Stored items

|---|

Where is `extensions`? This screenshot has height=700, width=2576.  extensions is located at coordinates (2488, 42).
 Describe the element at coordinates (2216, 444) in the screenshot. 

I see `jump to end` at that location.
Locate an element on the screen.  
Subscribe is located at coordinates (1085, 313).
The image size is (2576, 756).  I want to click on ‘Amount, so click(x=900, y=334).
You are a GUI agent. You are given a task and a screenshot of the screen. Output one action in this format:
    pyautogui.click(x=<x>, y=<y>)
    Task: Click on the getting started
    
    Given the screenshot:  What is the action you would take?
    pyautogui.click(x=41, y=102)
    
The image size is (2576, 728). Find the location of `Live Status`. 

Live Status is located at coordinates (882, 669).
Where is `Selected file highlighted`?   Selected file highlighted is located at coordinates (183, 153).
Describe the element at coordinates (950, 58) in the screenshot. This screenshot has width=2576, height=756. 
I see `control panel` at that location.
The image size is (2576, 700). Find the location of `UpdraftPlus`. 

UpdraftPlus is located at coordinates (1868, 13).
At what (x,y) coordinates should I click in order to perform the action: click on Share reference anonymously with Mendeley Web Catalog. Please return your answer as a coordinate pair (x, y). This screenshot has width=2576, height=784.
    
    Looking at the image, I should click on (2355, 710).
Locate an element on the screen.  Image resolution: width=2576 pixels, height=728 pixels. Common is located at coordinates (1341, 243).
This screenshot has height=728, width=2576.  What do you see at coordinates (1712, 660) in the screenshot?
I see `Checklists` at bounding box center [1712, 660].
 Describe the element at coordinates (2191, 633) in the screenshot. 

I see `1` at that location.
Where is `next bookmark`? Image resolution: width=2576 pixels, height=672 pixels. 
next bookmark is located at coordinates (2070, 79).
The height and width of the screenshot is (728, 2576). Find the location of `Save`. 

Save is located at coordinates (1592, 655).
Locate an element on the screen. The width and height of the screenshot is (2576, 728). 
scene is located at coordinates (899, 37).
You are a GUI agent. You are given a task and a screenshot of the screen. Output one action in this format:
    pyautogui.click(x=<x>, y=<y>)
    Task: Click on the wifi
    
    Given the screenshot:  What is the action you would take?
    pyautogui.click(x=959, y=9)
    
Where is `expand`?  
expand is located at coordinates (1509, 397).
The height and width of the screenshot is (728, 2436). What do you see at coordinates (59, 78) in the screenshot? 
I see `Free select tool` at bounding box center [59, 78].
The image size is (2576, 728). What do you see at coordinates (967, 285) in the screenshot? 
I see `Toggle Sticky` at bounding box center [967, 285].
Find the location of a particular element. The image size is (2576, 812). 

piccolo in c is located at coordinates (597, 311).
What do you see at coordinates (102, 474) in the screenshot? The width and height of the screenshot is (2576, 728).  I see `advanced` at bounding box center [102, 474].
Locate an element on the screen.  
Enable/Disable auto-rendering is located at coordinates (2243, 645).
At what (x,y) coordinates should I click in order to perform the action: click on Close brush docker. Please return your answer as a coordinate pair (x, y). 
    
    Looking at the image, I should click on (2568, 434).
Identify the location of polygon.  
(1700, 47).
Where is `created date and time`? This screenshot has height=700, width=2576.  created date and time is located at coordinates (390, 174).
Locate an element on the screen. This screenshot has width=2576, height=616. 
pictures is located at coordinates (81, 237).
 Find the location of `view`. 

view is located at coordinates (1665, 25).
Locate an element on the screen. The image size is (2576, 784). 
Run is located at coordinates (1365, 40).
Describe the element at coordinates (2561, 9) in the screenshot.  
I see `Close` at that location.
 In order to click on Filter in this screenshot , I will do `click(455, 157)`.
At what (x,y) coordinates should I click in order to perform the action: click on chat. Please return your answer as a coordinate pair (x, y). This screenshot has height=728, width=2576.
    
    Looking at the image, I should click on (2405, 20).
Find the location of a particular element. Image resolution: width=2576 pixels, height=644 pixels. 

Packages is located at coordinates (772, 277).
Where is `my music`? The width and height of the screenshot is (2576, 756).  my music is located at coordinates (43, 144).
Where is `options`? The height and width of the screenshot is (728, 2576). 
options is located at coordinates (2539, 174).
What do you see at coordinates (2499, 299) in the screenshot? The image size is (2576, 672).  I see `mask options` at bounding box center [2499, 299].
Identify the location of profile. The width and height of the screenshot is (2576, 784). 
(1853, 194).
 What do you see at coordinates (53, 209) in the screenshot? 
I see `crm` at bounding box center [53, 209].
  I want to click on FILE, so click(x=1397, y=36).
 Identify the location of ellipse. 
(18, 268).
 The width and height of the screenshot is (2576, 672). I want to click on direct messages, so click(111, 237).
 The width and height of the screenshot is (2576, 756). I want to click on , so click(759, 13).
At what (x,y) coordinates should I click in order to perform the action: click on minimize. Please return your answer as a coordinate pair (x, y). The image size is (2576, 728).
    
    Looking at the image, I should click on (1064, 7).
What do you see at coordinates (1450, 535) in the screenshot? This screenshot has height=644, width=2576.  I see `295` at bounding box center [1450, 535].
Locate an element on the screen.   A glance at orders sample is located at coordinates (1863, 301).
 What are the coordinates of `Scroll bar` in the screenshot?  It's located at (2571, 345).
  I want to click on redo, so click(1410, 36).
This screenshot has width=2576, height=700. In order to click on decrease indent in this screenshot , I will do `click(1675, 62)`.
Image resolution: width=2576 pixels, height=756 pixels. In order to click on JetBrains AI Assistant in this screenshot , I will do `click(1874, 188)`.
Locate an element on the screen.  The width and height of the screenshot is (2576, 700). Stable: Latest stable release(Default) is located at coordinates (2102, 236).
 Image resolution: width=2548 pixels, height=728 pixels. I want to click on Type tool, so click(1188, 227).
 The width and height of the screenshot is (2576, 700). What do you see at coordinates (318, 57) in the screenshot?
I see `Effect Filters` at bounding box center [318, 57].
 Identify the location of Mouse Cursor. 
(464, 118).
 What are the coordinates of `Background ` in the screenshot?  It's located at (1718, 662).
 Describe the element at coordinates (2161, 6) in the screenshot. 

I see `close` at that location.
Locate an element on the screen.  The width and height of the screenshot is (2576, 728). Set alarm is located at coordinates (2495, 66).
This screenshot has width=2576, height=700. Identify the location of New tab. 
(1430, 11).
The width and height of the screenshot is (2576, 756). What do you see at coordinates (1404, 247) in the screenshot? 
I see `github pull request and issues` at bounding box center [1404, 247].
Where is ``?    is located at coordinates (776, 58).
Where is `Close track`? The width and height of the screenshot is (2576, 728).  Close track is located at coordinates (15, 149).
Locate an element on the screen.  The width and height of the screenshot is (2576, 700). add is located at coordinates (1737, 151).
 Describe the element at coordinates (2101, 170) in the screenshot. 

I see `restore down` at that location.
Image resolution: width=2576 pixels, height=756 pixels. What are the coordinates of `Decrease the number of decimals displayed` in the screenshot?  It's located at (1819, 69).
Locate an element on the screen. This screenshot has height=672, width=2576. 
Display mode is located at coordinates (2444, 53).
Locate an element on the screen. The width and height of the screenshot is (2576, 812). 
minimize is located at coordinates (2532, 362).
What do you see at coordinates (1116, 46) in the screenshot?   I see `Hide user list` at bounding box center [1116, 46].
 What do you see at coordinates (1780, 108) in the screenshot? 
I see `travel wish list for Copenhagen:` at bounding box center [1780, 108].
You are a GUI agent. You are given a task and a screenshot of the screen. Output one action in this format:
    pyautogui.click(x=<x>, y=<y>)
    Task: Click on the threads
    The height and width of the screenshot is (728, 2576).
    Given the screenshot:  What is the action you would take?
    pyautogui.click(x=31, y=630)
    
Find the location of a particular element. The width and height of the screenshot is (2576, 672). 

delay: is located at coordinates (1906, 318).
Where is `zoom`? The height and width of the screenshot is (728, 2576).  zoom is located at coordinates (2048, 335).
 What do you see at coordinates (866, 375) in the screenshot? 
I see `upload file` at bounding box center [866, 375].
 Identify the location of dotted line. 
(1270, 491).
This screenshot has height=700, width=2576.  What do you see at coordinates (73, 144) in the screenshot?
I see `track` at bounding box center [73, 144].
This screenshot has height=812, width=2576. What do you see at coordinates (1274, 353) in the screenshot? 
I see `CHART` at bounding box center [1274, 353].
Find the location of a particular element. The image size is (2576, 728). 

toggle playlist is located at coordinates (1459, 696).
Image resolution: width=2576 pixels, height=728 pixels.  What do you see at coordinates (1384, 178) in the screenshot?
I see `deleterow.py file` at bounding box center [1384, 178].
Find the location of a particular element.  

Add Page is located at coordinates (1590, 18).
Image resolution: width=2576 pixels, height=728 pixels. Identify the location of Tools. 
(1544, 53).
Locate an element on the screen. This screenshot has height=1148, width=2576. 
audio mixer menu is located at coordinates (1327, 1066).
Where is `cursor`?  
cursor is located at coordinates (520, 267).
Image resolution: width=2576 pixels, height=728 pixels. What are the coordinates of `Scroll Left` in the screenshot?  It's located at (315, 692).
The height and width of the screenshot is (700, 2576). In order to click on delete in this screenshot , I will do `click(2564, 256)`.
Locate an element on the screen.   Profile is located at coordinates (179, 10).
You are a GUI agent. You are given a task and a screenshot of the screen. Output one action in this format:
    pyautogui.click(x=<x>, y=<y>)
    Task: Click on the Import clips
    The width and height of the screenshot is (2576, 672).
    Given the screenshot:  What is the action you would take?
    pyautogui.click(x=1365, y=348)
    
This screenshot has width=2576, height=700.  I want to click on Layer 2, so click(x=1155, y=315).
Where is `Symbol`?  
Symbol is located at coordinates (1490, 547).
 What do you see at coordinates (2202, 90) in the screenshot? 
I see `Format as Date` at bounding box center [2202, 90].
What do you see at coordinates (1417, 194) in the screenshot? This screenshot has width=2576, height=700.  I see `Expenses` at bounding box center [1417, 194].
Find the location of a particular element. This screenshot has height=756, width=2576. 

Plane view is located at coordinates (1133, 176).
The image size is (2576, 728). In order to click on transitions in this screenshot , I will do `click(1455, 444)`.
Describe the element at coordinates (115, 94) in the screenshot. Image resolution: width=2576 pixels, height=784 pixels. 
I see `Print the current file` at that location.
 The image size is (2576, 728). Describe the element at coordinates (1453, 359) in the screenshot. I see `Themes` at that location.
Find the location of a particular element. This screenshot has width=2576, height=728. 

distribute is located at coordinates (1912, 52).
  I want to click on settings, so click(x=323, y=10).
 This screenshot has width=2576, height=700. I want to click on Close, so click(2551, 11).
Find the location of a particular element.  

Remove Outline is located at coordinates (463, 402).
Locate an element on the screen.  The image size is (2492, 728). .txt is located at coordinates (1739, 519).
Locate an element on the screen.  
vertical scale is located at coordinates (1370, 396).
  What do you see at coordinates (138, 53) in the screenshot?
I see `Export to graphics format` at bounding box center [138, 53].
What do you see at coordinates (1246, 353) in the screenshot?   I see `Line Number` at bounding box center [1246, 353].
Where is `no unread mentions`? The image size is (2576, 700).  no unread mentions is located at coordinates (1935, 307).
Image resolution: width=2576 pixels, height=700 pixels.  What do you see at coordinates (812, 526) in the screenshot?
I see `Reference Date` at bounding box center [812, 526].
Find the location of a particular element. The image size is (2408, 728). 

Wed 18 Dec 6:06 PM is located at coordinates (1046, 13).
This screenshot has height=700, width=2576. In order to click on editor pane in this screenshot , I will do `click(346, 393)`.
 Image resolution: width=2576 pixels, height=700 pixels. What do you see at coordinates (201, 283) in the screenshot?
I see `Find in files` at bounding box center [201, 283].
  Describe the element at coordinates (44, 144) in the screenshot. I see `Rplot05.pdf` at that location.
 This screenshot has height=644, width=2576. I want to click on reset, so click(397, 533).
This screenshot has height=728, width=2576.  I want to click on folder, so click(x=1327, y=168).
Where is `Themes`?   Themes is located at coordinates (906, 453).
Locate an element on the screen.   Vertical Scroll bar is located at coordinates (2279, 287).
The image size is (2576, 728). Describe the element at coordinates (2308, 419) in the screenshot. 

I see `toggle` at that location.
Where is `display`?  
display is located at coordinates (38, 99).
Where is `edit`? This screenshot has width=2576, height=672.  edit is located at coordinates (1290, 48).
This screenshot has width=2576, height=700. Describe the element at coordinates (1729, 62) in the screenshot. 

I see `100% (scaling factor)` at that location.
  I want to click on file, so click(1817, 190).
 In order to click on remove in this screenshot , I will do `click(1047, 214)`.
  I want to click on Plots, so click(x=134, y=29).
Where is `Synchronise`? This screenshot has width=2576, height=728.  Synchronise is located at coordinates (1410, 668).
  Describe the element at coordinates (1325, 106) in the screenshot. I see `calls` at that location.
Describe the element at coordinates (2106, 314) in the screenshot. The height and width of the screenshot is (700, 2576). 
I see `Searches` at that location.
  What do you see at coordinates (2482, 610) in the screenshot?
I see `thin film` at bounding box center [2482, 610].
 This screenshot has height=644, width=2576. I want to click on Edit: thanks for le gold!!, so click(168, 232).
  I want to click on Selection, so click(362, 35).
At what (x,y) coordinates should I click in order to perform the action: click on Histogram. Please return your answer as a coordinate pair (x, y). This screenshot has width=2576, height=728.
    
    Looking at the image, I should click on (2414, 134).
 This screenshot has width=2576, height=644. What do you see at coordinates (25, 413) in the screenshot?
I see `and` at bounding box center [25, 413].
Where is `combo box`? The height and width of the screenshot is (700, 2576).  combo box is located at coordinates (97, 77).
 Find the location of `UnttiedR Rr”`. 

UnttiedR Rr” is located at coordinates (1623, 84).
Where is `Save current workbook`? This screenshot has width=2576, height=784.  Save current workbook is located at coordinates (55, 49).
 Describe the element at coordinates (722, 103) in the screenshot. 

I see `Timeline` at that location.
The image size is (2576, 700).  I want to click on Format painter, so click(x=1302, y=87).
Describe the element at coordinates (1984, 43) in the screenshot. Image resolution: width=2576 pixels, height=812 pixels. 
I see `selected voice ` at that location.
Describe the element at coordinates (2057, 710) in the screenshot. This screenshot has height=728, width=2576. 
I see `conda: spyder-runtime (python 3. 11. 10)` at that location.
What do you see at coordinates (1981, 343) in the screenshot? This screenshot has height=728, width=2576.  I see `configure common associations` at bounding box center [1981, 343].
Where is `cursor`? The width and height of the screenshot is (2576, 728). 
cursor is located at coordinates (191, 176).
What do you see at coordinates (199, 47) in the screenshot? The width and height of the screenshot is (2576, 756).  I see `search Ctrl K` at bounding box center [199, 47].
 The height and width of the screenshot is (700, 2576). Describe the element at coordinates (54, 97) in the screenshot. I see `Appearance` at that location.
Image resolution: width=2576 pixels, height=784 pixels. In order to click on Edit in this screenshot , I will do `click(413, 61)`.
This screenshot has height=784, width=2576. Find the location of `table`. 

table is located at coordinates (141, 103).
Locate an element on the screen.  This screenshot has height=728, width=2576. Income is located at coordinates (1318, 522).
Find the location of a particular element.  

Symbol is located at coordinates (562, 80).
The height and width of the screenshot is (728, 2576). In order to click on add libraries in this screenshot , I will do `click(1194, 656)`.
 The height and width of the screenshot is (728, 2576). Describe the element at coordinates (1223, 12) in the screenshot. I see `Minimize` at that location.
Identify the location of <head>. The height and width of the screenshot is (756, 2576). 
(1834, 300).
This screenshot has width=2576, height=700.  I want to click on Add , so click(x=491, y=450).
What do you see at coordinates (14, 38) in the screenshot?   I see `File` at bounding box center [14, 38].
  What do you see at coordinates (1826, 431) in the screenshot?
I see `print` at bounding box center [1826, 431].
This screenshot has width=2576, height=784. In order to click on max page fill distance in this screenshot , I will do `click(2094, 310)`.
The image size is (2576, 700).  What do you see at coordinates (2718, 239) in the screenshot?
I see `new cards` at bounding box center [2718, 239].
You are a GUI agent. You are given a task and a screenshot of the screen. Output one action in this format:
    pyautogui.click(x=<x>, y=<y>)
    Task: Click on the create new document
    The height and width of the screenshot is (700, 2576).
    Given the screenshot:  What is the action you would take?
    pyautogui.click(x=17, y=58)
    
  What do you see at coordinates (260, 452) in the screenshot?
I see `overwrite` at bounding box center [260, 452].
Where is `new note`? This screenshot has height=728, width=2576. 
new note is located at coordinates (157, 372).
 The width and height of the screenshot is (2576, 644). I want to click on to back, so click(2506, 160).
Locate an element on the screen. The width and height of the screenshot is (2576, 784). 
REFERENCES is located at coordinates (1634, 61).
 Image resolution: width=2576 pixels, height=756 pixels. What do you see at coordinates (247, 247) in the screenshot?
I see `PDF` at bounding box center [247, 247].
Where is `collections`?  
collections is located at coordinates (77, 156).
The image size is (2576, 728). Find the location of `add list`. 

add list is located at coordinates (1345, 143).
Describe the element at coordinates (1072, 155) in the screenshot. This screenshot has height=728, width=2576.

|---|

> Stated problem: Can you give back the part that opens with the line containing "This screenshot has width=2576, height=700. In" and closes with the line containing "coordinates (776, 58).", swapping "decrease indent" for "increase indent" and leaving everything else unchanged?

> Solved problem:
This screenshot has width=2576, height=700. In order to click on increase indent in this screenshot , I will do `click(1675, 62)`.
Image resolution: width=2576 pixels, height=756 pixels. In order to click on JetBrains AI Assistant in this screenshot , I will do `click(1874, 188)`.
Locate an element on the screen.  The width and height of the screenshot is (2576, 700). Stable: Latest stable release(Default) is located at coordinates (2102, 236).
 Image resolution: width=2548 pixels, height=728 pixels. I want to click on Type tool, so click(1188, 227).
 The width and height of the screenshot is (2576, 700). What do you see at coordinates (318, 57) in the screenshot?
I see `Effect Filters` at bounding box center [318, 57].
 Identify the location of Mouse Cursor. 
(464, 118).
 What are the coordinates of `Background ` in the screenshot?  It's located at (1718, 662).
 Describe the element at coordinates (2161, 6) in the screenshot. 

I see `close` at that location.
Locate an element on the screen.  The width and height of the screenshot is (2576, 728). Set alarm is located at coordinates (2495, 66).
This screenshot has width=2576, height=700. Identify the location of New tab. 
(1430, 11).
The width and height of the screenshot is (2576, 756). What do you see at coordinates (1404, 247) in the screenshot? 
I see `github pull request and issues` at bounding box center [1404, 247].
Where is ``?    is located at coordinates (776, 58).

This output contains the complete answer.